Carty: Não há dúvida de que toda esta disputa é inteiramente sobre a tentativa dos americanos de dificultar a vida dos chineses. A agressão que se acumula contra a China e a utilização da China como bode expiatório por parte de toda a chamada comunidade democrática do mundo é terrível.

Antônio Carty. | Wang Wenwen/GT

GT: Qual o papel que o seu livro pode desempenhar na resolução pacífica das disputas no Mar da China Meridional e na formação do Código de Conduta?

Carty: A resposta curta a isso, para mim, como advogado internacional, é que se respeitarmos o Estado de direito e as regras para aquisição de território, então países como a França e a Grã-Bretanha terão de parar de apoiar a linha americana de que a China está sendo “irracional” e “assertiva” e assim por diante no Mar do Sul da China. A posição americana sempre foi em função daquilo que considera serem os seus próprios interesses estratégicos, independentemente da lei.

O Código de Conduta é um assunto diplomático para a China. Para a China, esta é uma questão de justiça histórica, mas uma vez que isso seja aceito por outros países, particularmente pela Malásia, Vietnã e Filipinas, então a China estará aberta a proceder da forma que considerar ser do melhor interesse das suas relações com estes países. Não é uma questão puramente jurídica.

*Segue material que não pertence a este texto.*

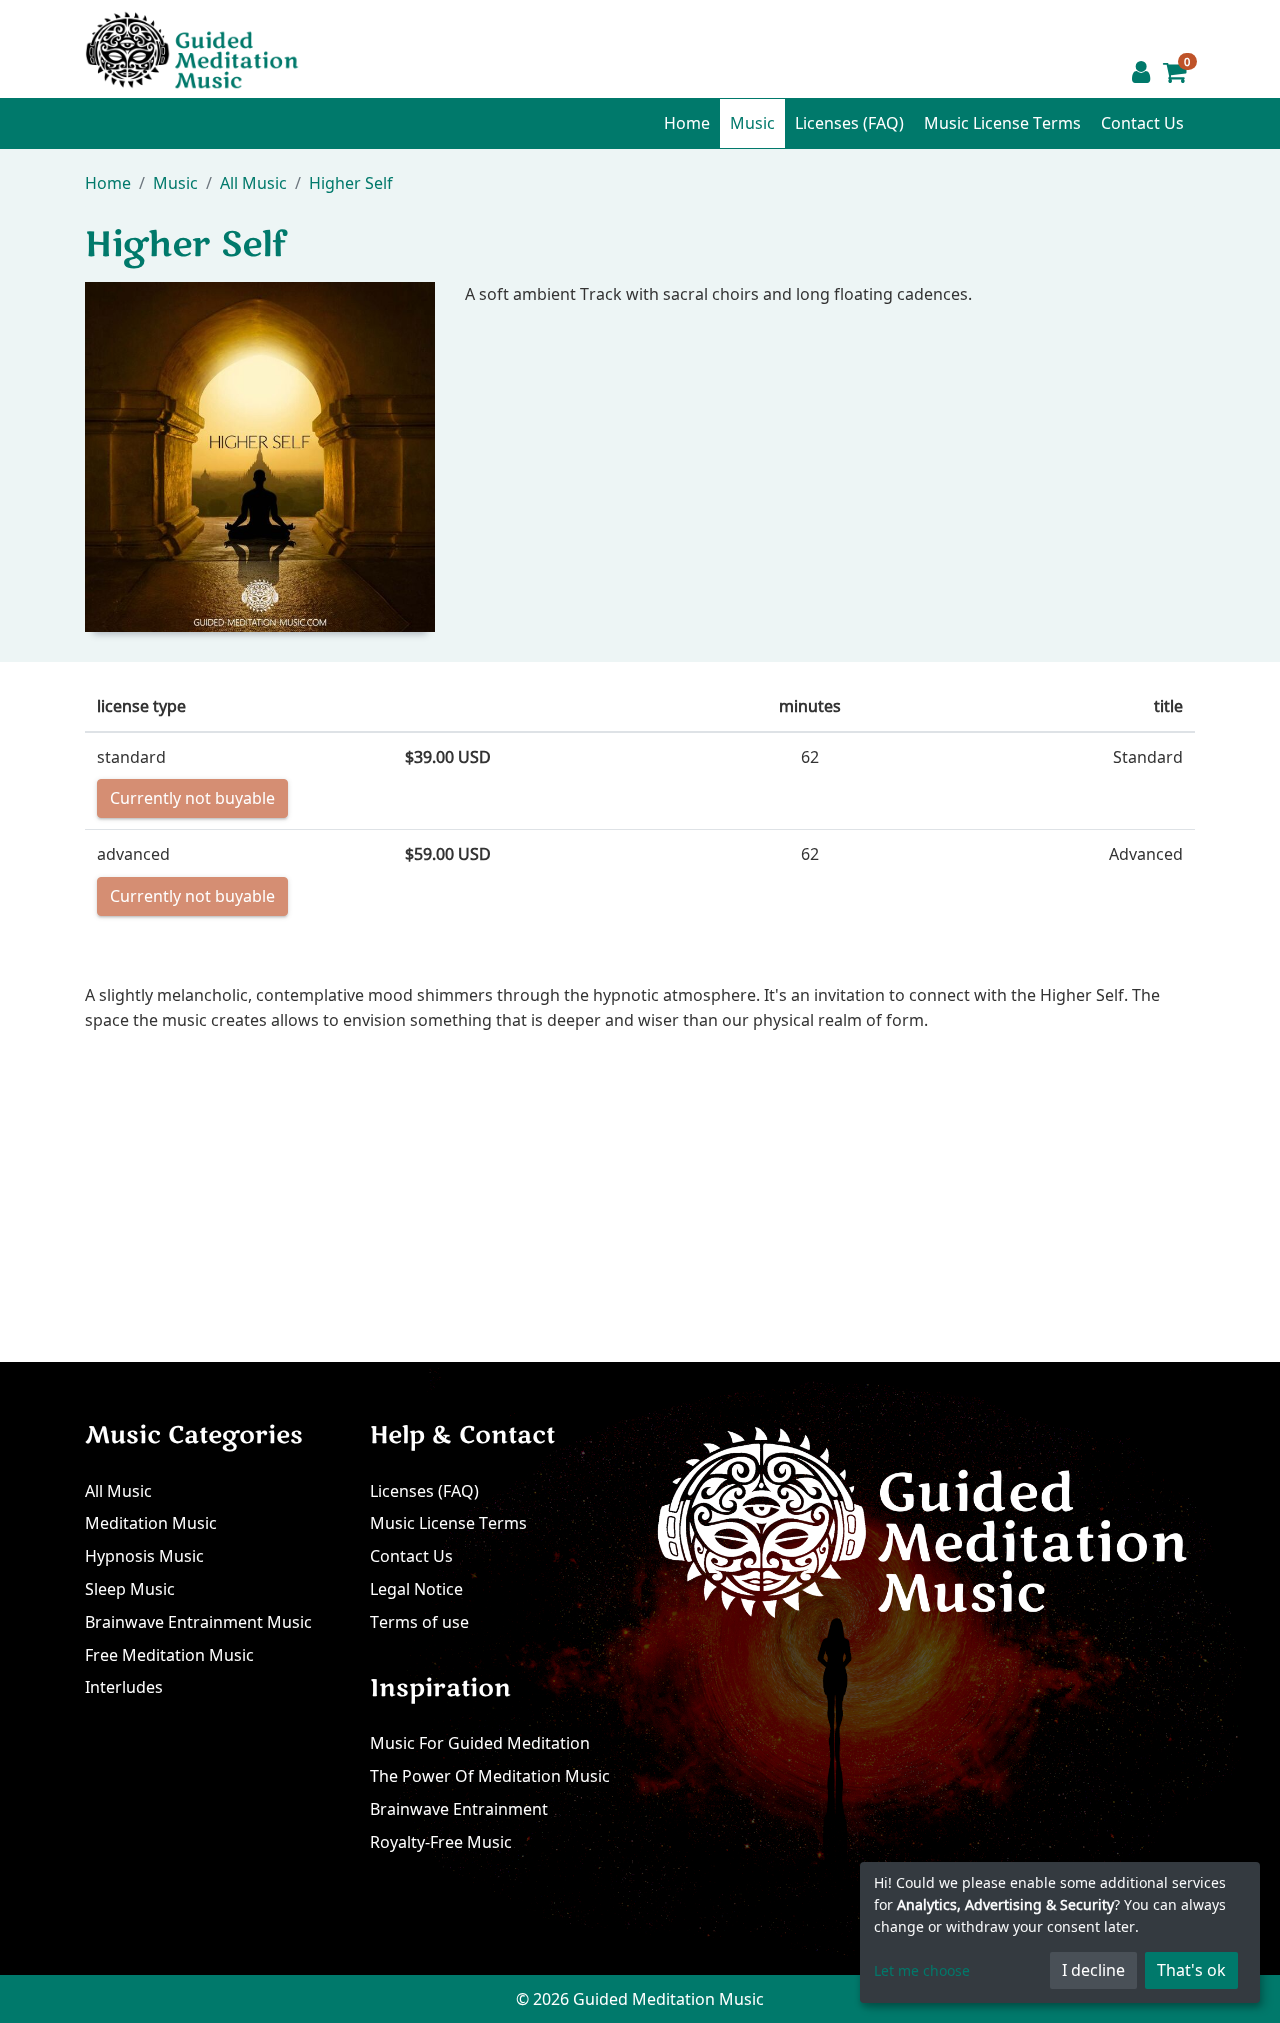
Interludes (124, 1687)
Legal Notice (416, 1589)
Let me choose (922, 1970)
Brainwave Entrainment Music (198, 1622)
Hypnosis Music (144, 1556)
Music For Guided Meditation (480, 1743)
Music (752, 123)
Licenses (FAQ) (849, 123)
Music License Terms (1002, 123)
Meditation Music (151, 1523)
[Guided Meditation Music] (192, 48)
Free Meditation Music (169, 1655)
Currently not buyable (192, 798)
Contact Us (1142, 123)
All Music (118, 1491)
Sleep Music (130, 1589)
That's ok (1191, 1970)
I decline (1093, 1970)
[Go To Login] (1141, 72)
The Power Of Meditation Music (490, 1776)
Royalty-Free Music (441, 1842)
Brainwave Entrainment (459, 1809)
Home (687, 123)
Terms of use (419, 1622)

GT: As tensões entre a China e as Filipinas aumentaram desde o ano passado devido à questão do Mar do Sul da China. Como você comenta a forma como a China e as Filipinas lidaram com as disputas e a política geral no Mar da China Meridional, respectivamente?

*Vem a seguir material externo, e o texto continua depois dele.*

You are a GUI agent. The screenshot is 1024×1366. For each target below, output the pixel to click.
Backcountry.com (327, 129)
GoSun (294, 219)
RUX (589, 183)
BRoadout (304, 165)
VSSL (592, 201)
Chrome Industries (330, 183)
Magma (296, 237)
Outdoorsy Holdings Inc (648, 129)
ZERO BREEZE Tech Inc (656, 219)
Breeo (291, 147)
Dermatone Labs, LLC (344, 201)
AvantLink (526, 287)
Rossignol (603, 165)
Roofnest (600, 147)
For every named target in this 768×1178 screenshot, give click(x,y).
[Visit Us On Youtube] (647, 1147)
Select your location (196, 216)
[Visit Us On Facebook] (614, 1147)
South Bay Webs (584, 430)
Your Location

Carty: Isso para mim não é realmente uma questão legal. A questão jurídica é que as Filipinas não têm direito legal às Ilhas Spratly [as Ilhas Nansha]. A reivindicação filipina sobre as Ilhas Nansha é absurda. Isto está fora da minha área mas é óbvio que os Estados Unidos têm interferido e moldado as políticas filipinas desde que conquistaram o país e exterminaram o movimento de independência filipino em 1900. A conduta americana em relação às Filipinas tem sido problemática há muito tempo, mas as próprias Filipinas são uma sociedade dividida. Existem neste momento elementos pró-chineses e pró-americanos que são os elementos mais ricos da sociedade filipina. Eles estão em ascensão política no momento.

É preciso reconhecer que esta é fundamentalmente uma luta estratégica entre a China e a América. Penso que, a longo prazo, a América perderá. E a melhor estratégia para a China é manter a calma. O meu conselho seria sublinhar a posição jurídica e garantir que esta seja amplamente conhecida. O argumento sobre a China ser uma potência “assertiva e agressiva” e uma potência “revisionista” é simplesmente um abuso calunioso. E é muito preocupante porque implica definitivamente uma vontade por parte do Ocidente de usar a força contra a China. Representa o colapso total de qualquer tipo de diplomacia civilizada.